==== Stored rows ====

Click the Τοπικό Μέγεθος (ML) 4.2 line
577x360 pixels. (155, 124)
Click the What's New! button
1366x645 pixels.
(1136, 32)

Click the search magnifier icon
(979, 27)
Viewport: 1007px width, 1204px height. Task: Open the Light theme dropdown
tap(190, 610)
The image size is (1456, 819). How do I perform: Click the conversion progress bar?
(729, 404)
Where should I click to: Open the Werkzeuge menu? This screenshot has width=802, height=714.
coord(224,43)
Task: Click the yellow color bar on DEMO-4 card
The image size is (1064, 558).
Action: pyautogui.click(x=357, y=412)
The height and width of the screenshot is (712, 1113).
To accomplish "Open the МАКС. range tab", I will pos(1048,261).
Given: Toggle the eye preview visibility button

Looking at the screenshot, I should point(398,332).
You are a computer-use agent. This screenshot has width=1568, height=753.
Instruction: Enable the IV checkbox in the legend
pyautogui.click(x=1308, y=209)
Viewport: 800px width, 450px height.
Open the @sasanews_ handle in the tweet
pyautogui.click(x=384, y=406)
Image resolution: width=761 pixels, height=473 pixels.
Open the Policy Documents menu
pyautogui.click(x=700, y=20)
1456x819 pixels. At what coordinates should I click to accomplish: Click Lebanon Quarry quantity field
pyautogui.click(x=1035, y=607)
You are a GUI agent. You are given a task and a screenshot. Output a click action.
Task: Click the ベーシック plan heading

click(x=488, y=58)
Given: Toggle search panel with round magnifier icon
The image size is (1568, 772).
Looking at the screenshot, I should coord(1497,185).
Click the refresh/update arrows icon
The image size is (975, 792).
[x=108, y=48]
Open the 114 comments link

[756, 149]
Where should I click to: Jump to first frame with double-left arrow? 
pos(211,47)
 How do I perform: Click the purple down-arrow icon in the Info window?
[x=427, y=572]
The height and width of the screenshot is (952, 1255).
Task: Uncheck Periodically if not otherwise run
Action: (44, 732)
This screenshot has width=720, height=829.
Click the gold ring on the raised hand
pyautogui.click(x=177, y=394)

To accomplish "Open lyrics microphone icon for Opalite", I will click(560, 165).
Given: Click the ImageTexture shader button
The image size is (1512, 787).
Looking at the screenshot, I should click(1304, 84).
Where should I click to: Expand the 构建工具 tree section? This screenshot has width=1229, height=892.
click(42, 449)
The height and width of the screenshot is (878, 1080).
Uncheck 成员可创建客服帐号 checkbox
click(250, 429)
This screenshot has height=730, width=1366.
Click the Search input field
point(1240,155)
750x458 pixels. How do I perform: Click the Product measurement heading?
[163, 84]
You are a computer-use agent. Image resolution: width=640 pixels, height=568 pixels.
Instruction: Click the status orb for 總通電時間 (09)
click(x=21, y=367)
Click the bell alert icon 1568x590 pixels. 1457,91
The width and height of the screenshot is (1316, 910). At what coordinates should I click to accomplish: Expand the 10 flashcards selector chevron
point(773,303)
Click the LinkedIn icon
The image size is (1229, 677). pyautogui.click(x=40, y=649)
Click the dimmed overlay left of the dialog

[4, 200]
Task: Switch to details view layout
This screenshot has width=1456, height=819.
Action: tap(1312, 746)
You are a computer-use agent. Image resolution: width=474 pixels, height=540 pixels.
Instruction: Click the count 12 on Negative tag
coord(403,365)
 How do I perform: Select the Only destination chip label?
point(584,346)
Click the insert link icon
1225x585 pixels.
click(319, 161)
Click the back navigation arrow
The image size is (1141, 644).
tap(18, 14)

====

◆ **Direction**
Rewrite all of the material above, swapping every "Instruction" for "Goal" and changing nothing else.

◆ **Response**
Click the Τοπικό Μέγεθος (ML) 4.2 line
577x360 pixels. (155, 124)
Click the What's New! button
1366x645 pixels.
(1136, 32)

Click the search magnifier icon
(979, 27)
Viewport: 1007px width, 1204px height. Task: Open the Light theme dropdown
tap(190, 610)
The image size is (1456, 819). How do I perform: Click the conversion progress bar?
(729, 404)
Where should I click to: Open the Werkzeuge menu? This screenshot has width=802, height=714.
coord(224,43)
Task: Click the yellow color bar on DEMO-4 card
The image size is (1064, 558).
Action: pyautogui.click(x=357, y=412)
The height and width of the screenshot is (712, 1113).
To accomplish "Open the МАКС. range tab", I will pos(1048,261).
Given: Toggle the eye preview visibility button

Looking at the screenshot, I should point(398,332).
You are a computer-use agent. This screenshot has width=1568, height=753.
Goal: Enable the IV checkbox in the legend
pyautogui.click(x=1308, y=209)
Viewport: 800px width, 450px height.
Open the @sasanews_ handle in the tweet
pyautogui.click(x=384, y=406)
Image resolution: width=761 pixels, height=473 pixels.
Open the Policy Documents menu
pyautogui.click(x=700, y=20)
1456x819 pixels. At what coordinates should I click to accomplish: Click Lebanon Quarry quantity field
pyautogui.click(x=1035, y=607)
You are a GUI agent. You are given a task and a screenshot. Output a click action.
Task: Click the ベーシック plan heading

click(x=488, y=58)
Given: Toggle search panel with round magnifier icon
The image size is (1568, 772).
Looking at the screenshot, I should coord(1497,185).
Click the refresh/update arrows icon
The image size is (975, 792).
[x=108, y=48]
Open the 114 comments link

[756, 149]
Where should I click to: Jump to first frame with double-left arrow? 
pos(211,47)
 How do I perform: Click the purple down-arrow icon in the Info window?
[x=427, y=572]
The height and width of the screenshot is (952, 1255).
Task: Uncheck Periodically if not otherwise run
Action: (44, 732)
This screenshot has width=720, height=829.
Click the gold ring on the raised hand
pyautogui.click(x=177, y=394)

To accomplish "Open lyrics microphone icon for Opalite", I will click(560, 165).
Given: Click the ImageTexture shader button
The image size is (1512, 787).
Looking at the screenshot, I should click(1304, 84).
Where should I click to: Expand the 构建工具 tree section? This screenshot has width=1229, height=892.
click(42, 449)
The height and width of the screenshot is (878, 1080).
Uncheck 成员可创建客服帐号 checkbox
click(250, 429)
This screenshot has height=730, width=1366.
Click the Search input field
point(1240,155)
750x458 pixels. How do I perform: Click the Product measurement heading?
[163, 84]
You are a computer-use agent. Image resolution: width=640 pixels, height=568 pixels.
Goal: Click the status orb for 總通電時間 (09)
click(x=21, y=367)
Click the bell alert icon 1568x590 pixels. 1457,91
The width and height of the screenshot is (1316, 910). At what coordinates should I click to accomplish: Expand the 10 flashcards selector chevron
point(773,303)
Click the LinkedIn icon
The image size is (1229, 677). pyautogui.click(x=40, y=649)
Click the dimmed overlay left of the dialog

[4, 200]
Task: Switch to details view layout
This screenshot has width=1456, height=819.
Action: tap(1312, 746)
You are a computer-use agent. Image resolution: width=474 pixels, height=540 pixels.
Goal: Click the count 12 on Negative tag
coord(403,365)
 How do I perform: Select the Only destination chip label?
point(584,346)
Click the insert link icon
1225x585 pixels.
click(319, 161)
Click the back navigation arrow
The image size is (1141, 644).
tap(18, 14)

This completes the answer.